During the late Qajar and early Pahlavi periods, Emami and several artists associated with his workshop adapted the technique to the production of independent framed pictures. Rather than using cut leather only as an ornamental book cover, Emami combined leather mosaic, miniature painting, gilding, illumination and painted borders in large pictorial panels.

Researchers have credited him with a central role in the emergence of the independent sookht panel. These works often contained several layers of decoration: a principal painted figure or narrative scene, cut-leather borders, floral ornament, animal imagery, calligraphy and painted wooden frames.

One of his best-known works in this medium depicts Shirin in a landscape holding a wine bottle and porcelain cup. The central painting is surrounded by cut and gilded leather, verses from Nizami Ganjavi's Khosrow and Shirin, and subsidiary scenes relating to the poem. The work is signed raqam-e kamtarin Mirza Aqa Emami Esfahani, meaning “drawn by the most humble Mirza Aqa Emami of Isfahan”, and is dated 1308 SH, corresponding to 1929–1930.

==Carpet design==
Emami also designed pictorial carpets. According to accounts of his career, he became interested in carpet production after observing a shortage of accomplished carpet cartoons and established a workshop in Isfahan to revive older designs. He selected compositions and colours and collaborated with professional dyers and weavers.

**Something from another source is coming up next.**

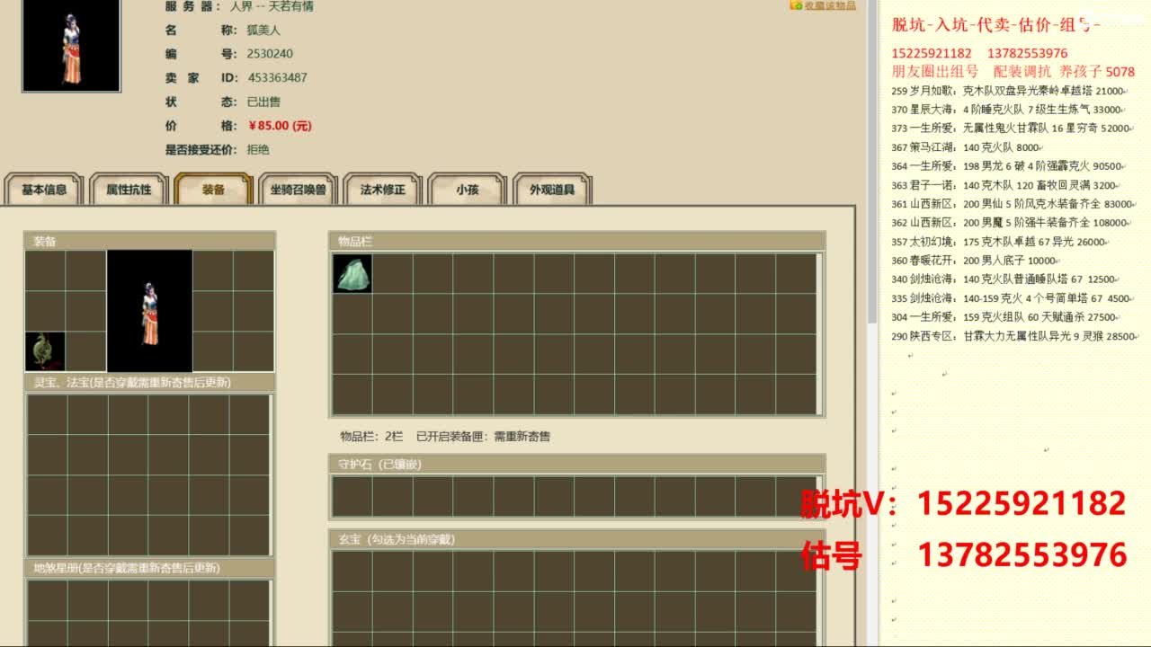Click the first empty 灵宝法宝 slot
Viewport: 1151px width, 647px height.
coord(47,415)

His carpet designs include garden scenes, flowers, animals and narrative subjects derived from Persian literature. In these works, the structure of miniature painting was translated into woven form, with figures and landscape elements arranged within highly detailed pictorial fields.

==Teaching==
Emami directed a workshop that trained artists in miniature painting, illumination, lacquerwork, flower-and-bird painting and sookht. Artists identified as his pupils include Hossein Khata'i, Hossein Eslami, Hadi Tajvidi, Mirza Reza Eslami and Mahmoud Farshchian.

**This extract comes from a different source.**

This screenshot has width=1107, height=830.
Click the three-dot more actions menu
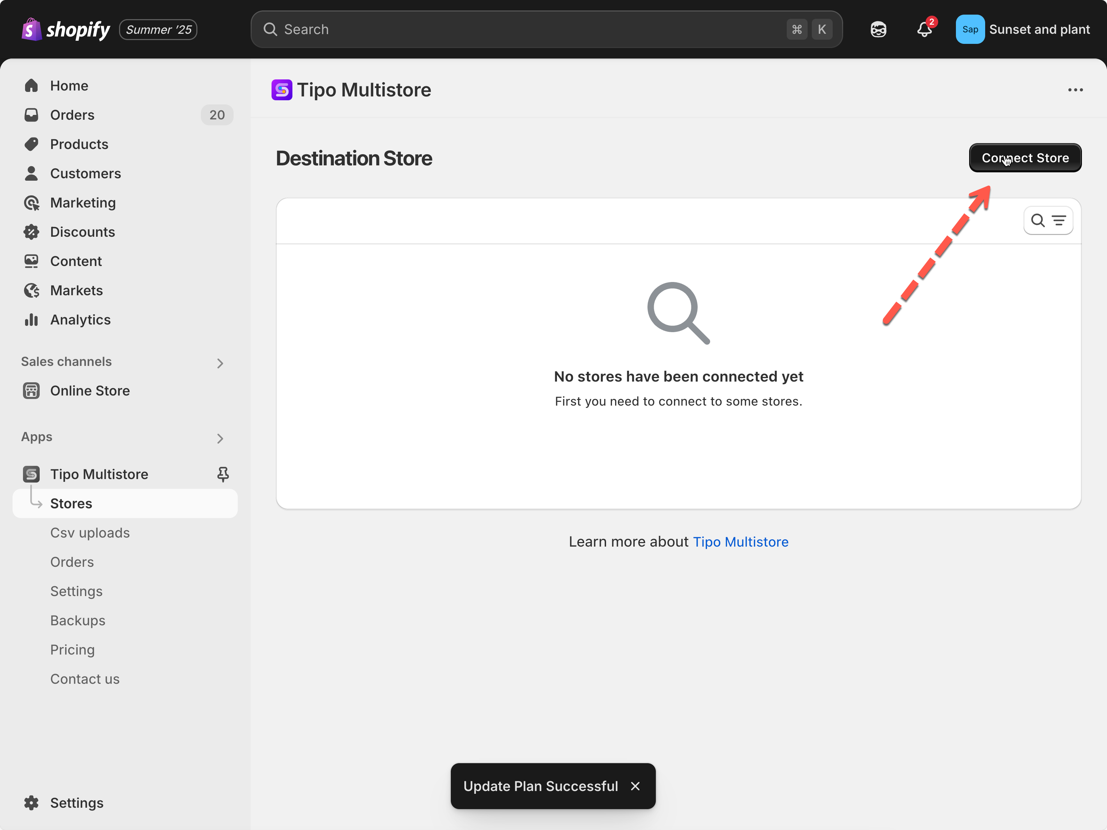click(x=1075, y=90)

Farshchian was introduced to Emami as a young student and studied Persian painting under his supervision before entering the Isfahan School of Fine Arts, where he continued his education under Isa Bahadori. Emami's teaching introduced Farshchian to the visual traditions of Timurid and Safavid painting and to the technical disciplines of traditional Isfahan workshops.

Emami also trained members of his own family. His daughter, Zinat al-Sadat Emami, learned miniature painting, flower-and-bird painting and sookht from him and later became a practitioner of traditional Iranian arts.

==Selected works==
Works attributed to or signed by Emami include:

- Shirin in a Landscape Holding a Wine Bottle and Porcelain Cup, dated 1308 SH (1929–1930), gouache and gold on leather with cut-leather borders.
- Youths Picnicking with Attendants in a Landscape, early twentieth century, gouache and gold on paper.
- Siyavash and Sudabeh, a Safavid-inspired narrative painting based on the Shahnameh.
- Shah Abbas Seated on a Terrace, gouache and gold on paper, signed by Mehdi al-Emami.
- Painted and lacquered doors, mirror cases, pen cases, book covers and boxes decorated with figures, floral designs and scenes derived from Persian poetry.

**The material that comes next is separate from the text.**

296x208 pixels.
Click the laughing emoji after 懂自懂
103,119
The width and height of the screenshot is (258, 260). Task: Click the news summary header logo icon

A brush drawing associated with Emami and dated to approximately 1910–1925 is held by the Museum Rietberg in Zürich. Other works are held in Iranian institutional and private collections, including collections formerly administered by the Pahlavi Foundation and later transferred to the Mostazafan Foundation.

==Death and legacy==
Emami died in Isfahan in 1955 and was buried in the northern section of the Mosalla cemetery at Takht-e Foulad. His career linked the hereditary lacquer and flower-and-bird traditions of the Emami family with the twentieth-century revival of Persian miniature painting in Isfahan.

His principal contribution to sookht was the development of the technique beyond bookbinding and its use in independent framed compositions. His workshop practice also brought together painting, leatherwork, lacquer, illumination, calligraphy and carpet design within a single artistic environment.

A monograph, The Life and Artistic Works of Haj Mirza Aqa Emami, by Mehdi Vafamehr, was published in Isfahan with introductory essays by Mahmoud Farshchian, Aydin Aghdashloo and Mohammad-Ali Karimzadeh Tabrizi.